Dosya: "Vize Çilesi"

Çalışma Vizesi Yolunda Umut Tacirleri: “5 Bin Avroya Almanya Vizesi Hazır”

Türkiye’den Almanya’ya işçi olarak gidenlerin sayısı artarken arka planda büyüyen başka bir sektör de var: Dolandırıcılar. Perspektif, Almanya’da çalışma vizesi almak isterken dolandırılan işçileri mercek altına alıyor.

Çalışma Vizesi Yolunda Umut Tacirleri: “5 Bin Avroya Almanya Vizesi Hazır”
Almanya'ya çalışmak için gelmek isterken dolandırılan insanların sayısı artıyor. Elif Zehra Kandemir, "Avrupa'da Vize Çilesi" dosyasında çalışma vizesi almak isterken dolandırılanları yazdı. | Fotoğraf: shutterstock.com | Değişiklikler: Perspektif

Türkiye 2024 yılında Almanya’ya en fazla işçi gönderen ikinci ülkeydi. Geçtiğimiz sene Almanya’ya çalışmak için gidenlerin yüzde 8’i Türkiye’den geliyordu. Yine aynı yıl, Almanya’da sosyal sigorta kapsamına dahil olan bir işte çalışan üçüncü ülke vatandaşlarının sayısı 3,1 milyonken, bunlardan beşte biri Türk vatandaşlığına sahipti.

Sayılar Türkiye vatandaşlığına sahip çalışanların Alman ekonomisine katkısının oldukça yüksek olduğunu gösteriyor. Aynı sayılara göre Türkiye’den birçok işçi Almanya’da çalışmak için giderek artan bir ilgiye sahip. 2024 yılında Almanya’da çalışmak için mesleki denklik almak isteyen 6.240 kişiden yüzde 75’i Türkiye’dendi.

Bununla birlikte sayıların göstermediği başka bir gerçeklik daha var; o da Almanya’ya gelmek isteyen işçilerin yaşadığı dolandırıcılıklar.

“Meğer Yanlış Kişiyle İrtibat Kurmuşuz”

________________

» **Yönerge**: Vize dolandırıcılığını anlatan metinde "Sayılar Türkiye vatandaşlığına" ile "yüzde 75’i Türkiye’dendi." arasındaki kısmı, bu iki ifade de dahil olmak üzere, hiçbir değişiklik yapmadan kopyalayın.

» **Sağlanan Satırlar**:
________________

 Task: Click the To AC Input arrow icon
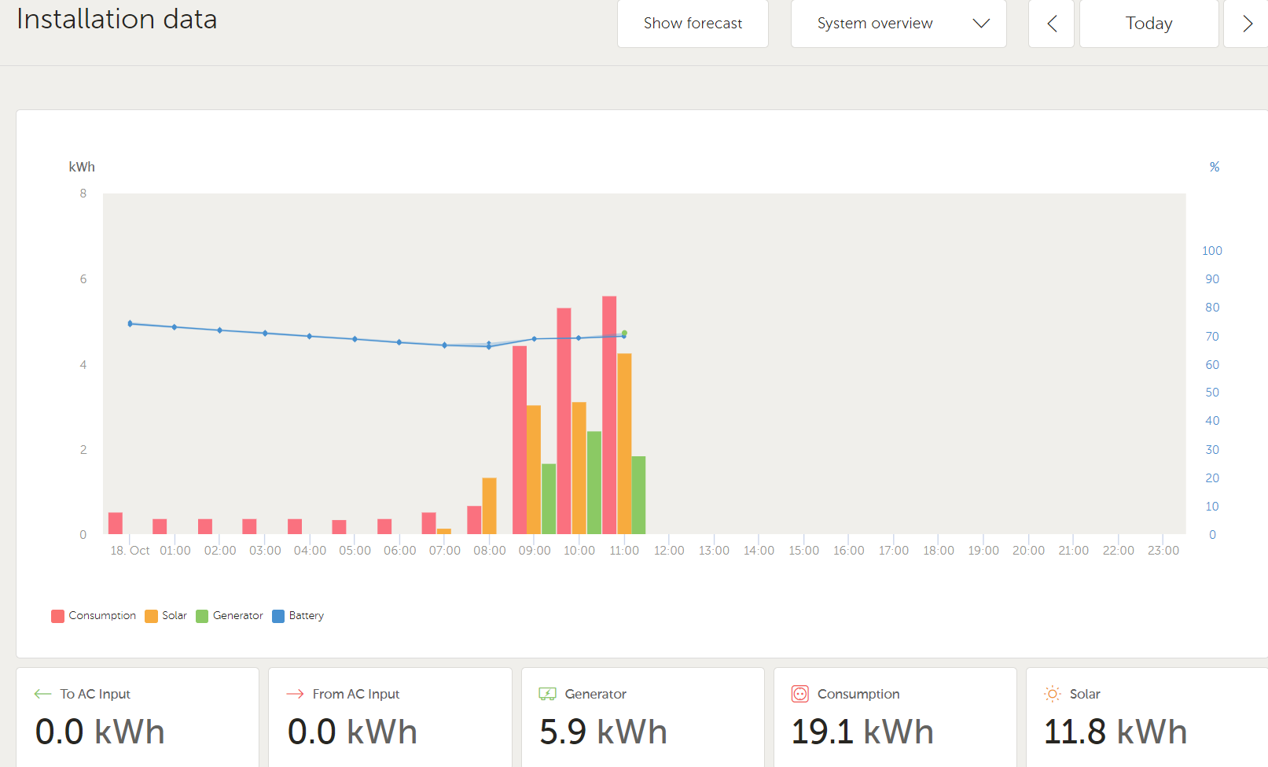coord(42,694)
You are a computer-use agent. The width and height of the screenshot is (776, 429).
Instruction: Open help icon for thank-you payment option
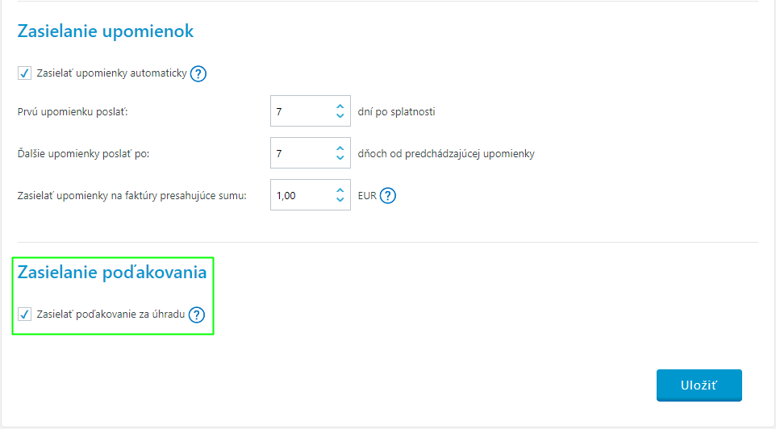click(197, 315)
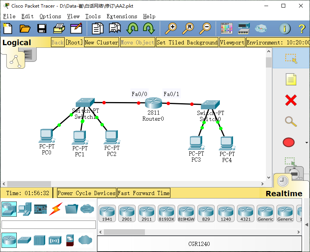Viewport: 310px width, 252px height.
Task: Activate the Delete tool (red X)
Action: click(290, 101)
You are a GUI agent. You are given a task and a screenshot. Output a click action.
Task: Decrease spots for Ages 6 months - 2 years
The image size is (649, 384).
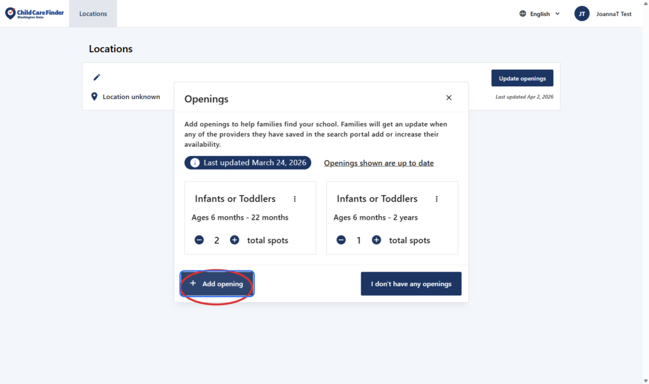341,240

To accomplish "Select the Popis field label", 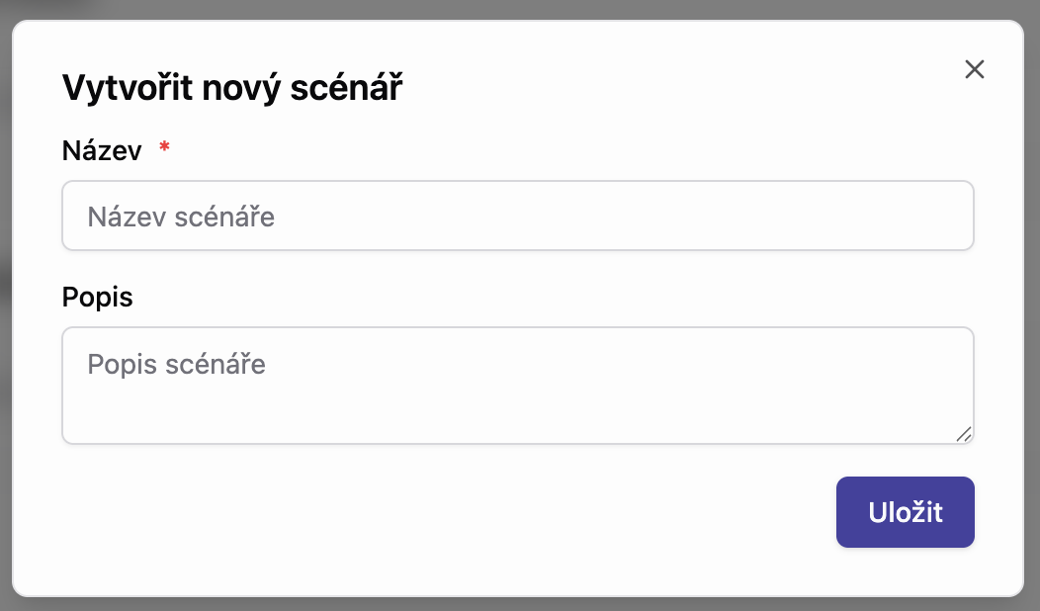I will tap(97, 297).
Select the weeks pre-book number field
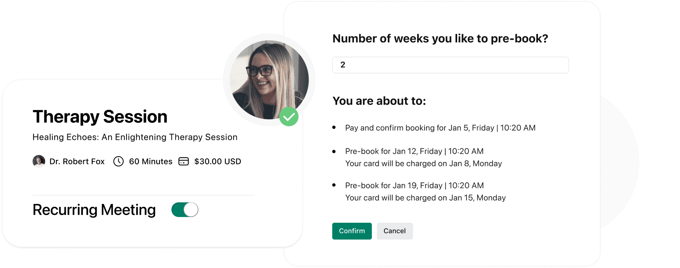This screenshot has width=680, height=268. 450,65
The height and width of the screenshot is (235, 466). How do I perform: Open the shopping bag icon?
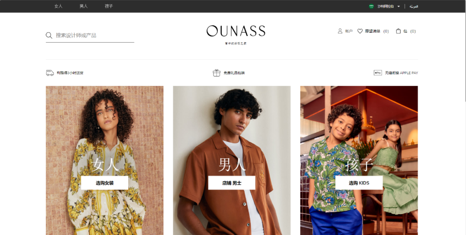point(398,31)
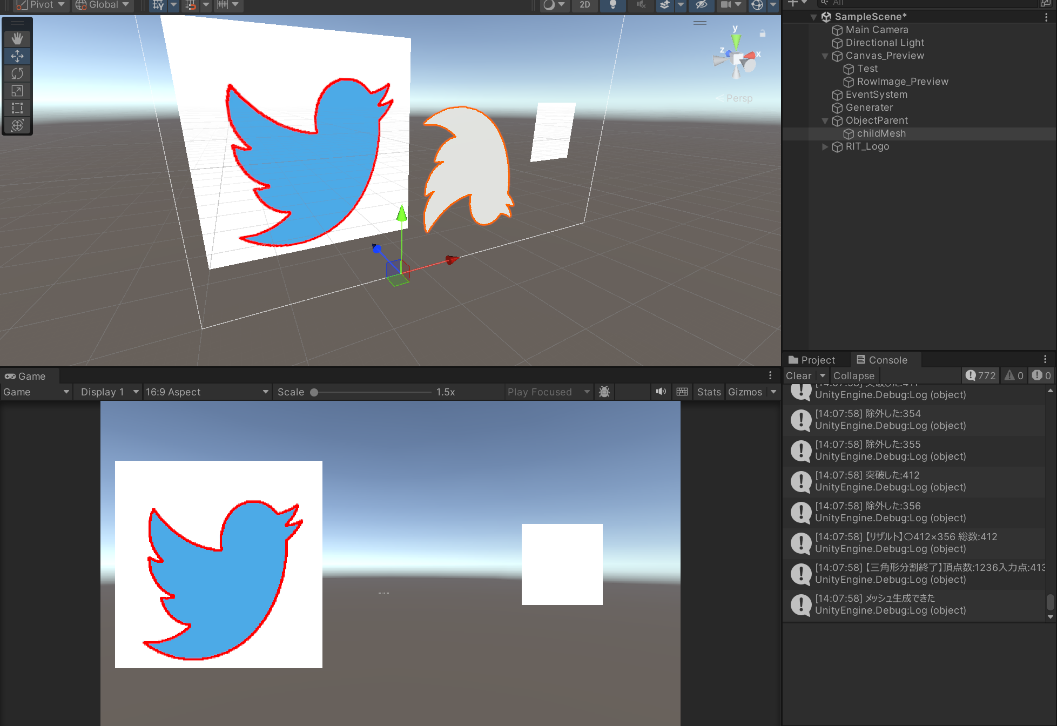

________________

» **Alıştırma Çıktısı**:
Sayılar Türkiye vatandaşlığına sahip çalışanların Alman ekonomisine katkısının oldukça yüksek olduğunu gösteriyor. Aynı sayılara göre Türkiye’den birçok işçi Almanya’da çalışmak için giderek artan bir ilgiye sahip. 2024 yılında Almanya’da çalışmak için mesleki denklik almak isteyen 6.240 kişiden yüzde 75’i Türkiye’dendi.